======== Data for this task ========

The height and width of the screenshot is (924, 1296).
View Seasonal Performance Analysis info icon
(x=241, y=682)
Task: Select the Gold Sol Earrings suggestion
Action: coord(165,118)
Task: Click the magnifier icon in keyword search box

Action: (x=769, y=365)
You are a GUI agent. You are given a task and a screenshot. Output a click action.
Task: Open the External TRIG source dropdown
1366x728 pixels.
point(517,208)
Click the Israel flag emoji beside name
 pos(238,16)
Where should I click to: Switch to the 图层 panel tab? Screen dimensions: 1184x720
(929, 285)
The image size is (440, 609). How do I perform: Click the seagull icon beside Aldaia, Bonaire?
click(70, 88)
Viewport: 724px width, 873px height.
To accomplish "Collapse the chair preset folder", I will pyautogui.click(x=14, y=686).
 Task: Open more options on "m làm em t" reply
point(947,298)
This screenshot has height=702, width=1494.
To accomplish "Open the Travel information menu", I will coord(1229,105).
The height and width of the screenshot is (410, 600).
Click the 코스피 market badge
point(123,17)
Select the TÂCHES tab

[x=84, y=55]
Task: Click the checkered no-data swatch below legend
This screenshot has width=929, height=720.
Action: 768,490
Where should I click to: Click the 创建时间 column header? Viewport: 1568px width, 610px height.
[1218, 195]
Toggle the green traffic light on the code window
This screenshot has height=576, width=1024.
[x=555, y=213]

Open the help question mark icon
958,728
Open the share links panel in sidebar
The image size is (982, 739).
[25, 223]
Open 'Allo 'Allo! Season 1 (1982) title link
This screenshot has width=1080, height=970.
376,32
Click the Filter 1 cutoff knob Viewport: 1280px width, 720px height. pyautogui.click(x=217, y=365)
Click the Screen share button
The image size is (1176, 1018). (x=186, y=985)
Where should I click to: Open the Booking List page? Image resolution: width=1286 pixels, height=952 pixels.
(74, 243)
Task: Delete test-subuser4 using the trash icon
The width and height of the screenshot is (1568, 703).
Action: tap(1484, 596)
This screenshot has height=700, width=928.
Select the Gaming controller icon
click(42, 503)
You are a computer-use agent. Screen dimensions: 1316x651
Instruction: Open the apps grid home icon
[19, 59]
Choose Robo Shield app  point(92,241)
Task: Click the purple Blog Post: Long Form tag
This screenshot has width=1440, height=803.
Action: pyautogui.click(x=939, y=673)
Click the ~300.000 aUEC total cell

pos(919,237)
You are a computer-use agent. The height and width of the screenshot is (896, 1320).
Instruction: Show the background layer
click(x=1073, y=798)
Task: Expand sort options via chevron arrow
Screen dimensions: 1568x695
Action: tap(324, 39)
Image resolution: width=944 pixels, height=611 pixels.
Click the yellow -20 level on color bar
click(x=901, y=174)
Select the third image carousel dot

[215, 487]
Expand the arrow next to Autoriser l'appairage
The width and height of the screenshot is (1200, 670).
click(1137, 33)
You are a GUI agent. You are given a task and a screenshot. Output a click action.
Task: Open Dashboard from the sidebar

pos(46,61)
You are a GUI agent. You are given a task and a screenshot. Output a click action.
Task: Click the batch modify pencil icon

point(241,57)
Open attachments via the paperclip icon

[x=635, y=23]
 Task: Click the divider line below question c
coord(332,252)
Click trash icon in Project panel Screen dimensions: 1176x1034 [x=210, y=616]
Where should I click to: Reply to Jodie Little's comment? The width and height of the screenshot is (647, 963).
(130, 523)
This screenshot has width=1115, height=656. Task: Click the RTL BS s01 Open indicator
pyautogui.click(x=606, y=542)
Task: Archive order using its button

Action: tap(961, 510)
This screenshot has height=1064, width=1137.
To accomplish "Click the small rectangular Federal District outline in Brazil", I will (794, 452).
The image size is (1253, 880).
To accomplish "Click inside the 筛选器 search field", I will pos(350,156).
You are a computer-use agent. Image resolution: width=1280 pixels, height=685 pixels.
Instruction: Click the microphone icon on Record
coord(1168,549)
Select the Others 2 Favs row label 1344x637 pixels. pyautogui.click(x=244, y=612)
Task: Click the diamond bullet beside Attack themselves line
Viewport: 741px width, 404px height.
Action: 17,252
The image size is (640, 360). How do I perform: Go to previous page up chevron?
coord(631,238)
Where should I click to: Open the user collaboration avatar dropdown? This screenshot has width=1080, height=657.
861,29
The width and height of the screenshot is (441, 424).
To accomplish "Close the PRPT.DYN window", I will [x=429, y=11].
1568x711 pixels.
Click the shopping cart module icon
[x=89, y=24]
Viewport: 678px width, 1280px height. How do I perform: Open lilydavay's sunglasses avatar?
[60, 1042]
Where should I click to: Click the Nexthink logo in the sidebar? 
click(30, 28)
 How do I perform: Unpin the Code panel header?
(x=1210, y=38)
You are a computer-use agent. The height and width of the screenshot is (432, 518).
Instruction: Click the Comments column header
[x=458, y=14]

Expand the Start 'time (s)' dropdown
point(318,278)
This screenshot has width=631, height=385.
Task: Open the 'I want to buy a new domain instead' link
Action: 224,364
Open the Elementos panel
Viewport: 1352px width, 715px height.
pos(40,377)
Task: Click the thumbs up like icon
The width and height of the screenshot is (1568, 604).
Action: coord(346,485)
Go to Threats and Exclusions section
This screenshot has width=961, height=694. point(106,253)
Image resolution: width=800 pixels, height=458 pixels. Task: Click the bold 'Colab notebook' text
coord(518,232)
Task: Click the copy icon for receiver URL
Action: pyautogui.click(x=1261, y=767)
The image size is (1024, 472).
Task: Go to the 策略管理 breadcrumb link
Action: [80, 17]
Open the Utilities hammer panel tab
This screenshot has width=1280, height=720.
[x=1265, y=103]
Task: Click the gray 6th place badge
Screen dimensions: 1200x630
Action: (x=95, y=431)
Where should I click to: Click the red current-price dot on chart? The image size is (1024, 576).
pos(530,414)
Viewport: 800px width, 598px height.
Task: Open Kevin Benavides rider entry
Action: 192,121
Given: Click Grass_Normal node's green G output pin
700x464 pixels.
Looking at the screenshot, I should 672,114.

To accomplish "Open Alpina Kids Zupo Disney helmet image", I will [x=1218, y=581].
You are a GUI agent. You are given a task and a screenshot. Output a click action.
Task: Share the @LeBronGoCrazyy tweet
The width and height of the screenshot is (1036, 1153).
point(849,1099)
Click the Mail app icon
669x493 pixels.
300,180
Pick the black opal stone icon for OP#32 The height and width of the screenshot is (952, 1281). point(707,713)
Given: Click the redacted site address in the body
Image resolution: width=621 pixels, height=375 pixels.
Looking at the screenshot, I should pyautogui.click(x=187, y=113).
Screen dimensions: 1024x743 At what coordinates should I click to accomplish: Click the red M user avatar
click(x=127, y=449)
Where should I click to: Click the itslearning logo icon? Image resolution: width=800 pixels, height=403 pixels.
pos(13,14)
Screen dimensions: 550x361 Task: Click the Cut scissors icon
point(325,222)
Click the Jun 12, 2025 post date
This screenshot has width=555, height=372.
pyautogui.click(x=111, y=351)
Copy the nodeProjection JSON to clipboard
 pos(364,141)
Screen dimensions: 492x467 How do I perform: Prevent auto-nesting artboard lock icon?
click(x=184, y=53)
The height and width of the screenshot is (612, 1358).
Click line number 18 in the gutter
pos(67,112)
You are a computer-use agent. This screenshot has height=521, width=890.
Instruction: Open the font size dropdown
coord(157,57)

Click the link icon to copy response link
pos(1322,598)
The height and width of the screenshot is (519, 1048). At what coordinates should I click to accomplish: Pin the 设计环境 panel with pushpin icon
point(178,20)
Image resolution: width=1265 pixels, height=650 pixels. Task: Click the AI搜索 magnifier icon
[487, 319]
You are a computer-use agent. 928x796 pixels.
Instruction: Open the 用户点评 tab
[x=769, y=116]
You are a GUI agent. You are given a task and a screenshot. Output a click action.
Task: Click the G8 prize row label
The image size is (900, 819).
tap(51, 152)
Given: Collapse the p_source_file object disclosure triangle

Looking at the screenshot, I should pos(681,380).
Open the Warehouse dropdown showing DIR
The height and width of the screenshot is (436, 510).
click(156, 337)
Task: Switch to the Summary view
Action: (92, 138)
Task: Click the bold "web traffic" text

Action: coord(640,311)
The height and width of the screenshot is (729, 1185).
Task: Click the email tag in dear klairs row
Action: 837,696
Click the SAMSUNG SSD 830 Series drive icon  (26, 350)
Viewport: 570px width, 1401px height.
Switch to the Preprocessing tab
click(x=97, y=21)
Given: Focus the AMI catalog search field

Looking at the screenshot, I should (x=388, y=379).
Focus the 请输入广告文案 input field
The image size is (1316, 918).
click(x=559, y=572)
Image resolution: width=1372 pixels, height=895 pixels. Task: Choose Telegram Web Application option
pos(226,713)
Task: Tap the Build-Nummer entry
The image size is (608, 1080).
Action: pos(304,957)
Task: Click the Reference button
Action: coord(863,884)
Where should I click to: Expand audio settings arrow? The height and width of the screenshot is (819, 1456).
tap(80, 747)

========

→ Work request:
Using the records above, please repeat the line with "Where should I click to: Expand" and every line after it exactly, and give no other text.

→ Result for this exercise:
Where should I click to: Expand audio settings arrow? The height and width of the screenshot is (819, 1456).
tap(80, 747)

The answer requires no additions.